[Pixel coordinate grounding data]
::::::

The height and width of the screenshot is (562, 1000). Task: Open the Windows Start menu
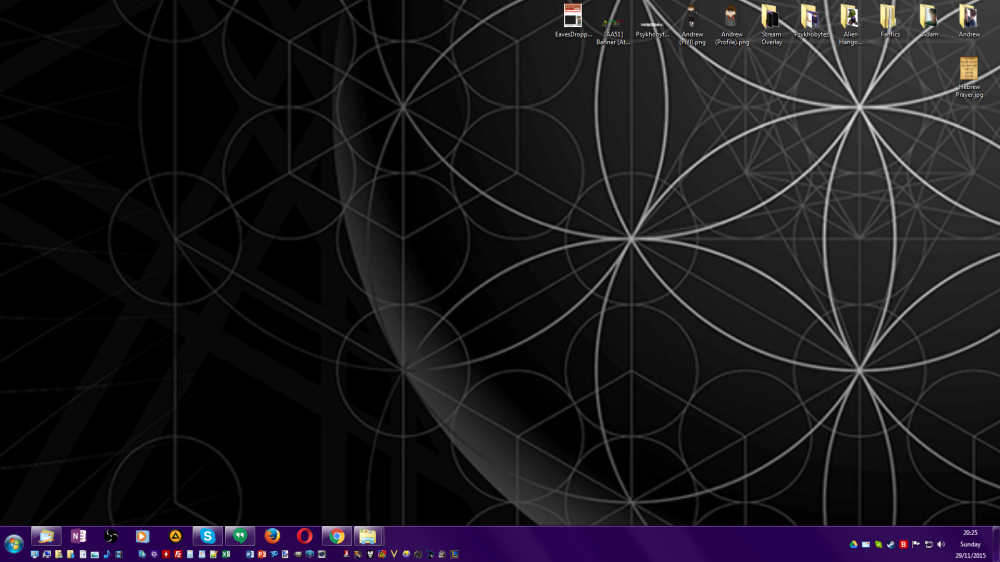pos(14,543)
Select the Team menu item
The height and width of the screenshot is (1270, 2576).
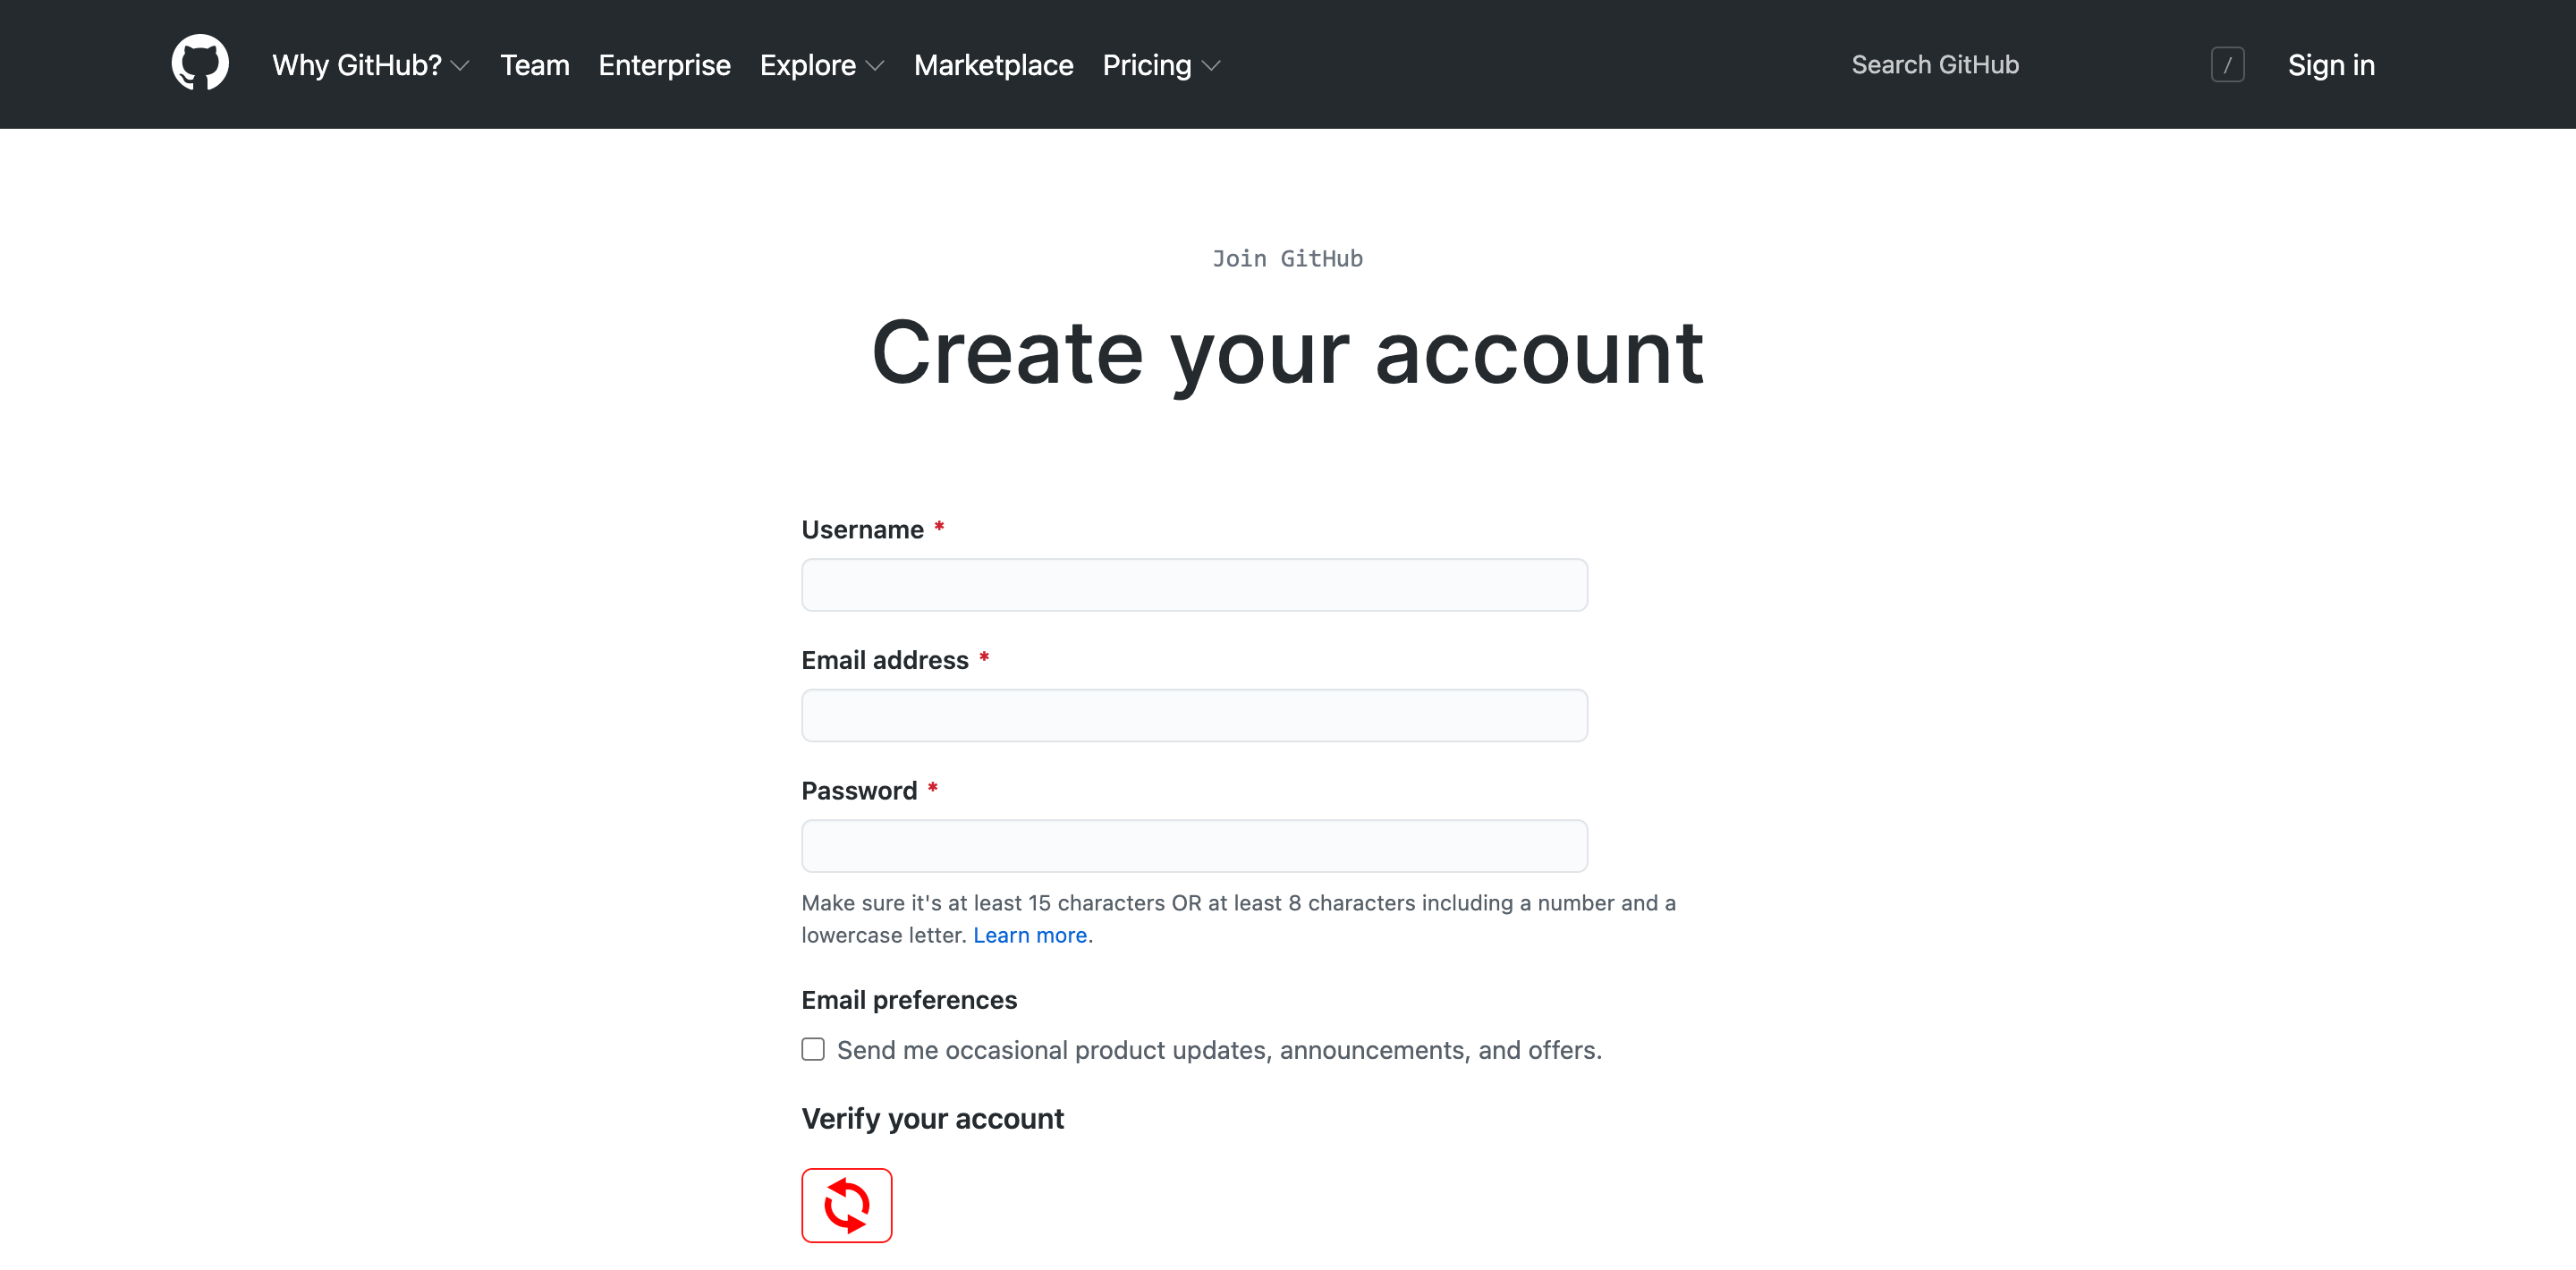pyautogui.click(x=536, y=65)
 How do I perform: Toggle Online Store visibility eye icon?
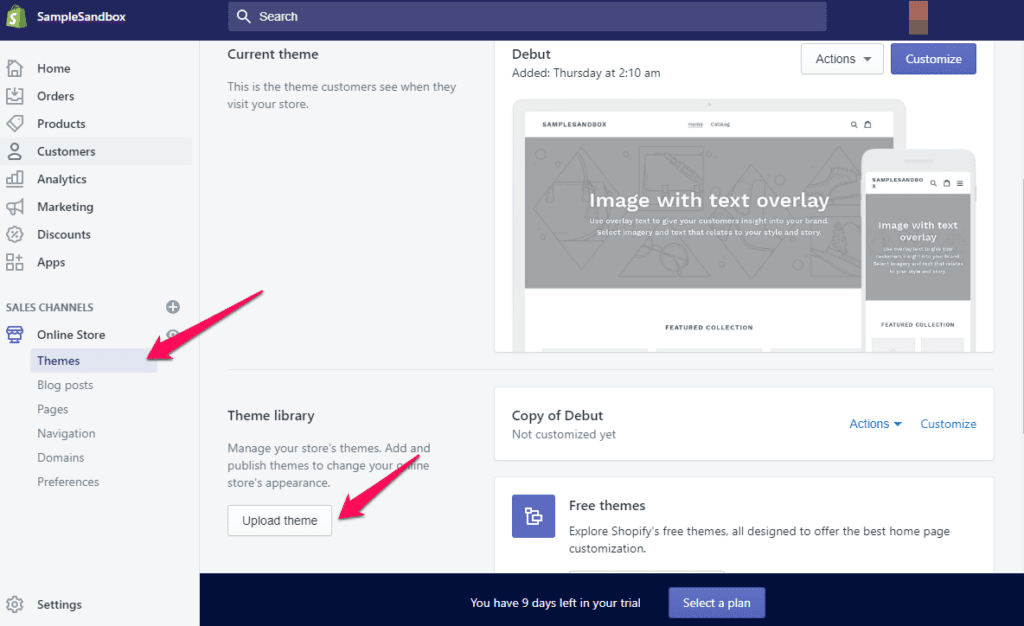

::::::

▸ Exercise aim:
Exactly as they stand, set down all of the entries above, minus every picture.

▸ Written solution:
The height and width of the screenshot is (562, 1000). Task: Open the Windows Start menu
pos(14,543)
Select the Team menu item
The height and width of the screenshot is (1270, 2576).
pyautogui.click(x=536, y=65)
 How do I perform: Toggle Online Store visibility eye icon?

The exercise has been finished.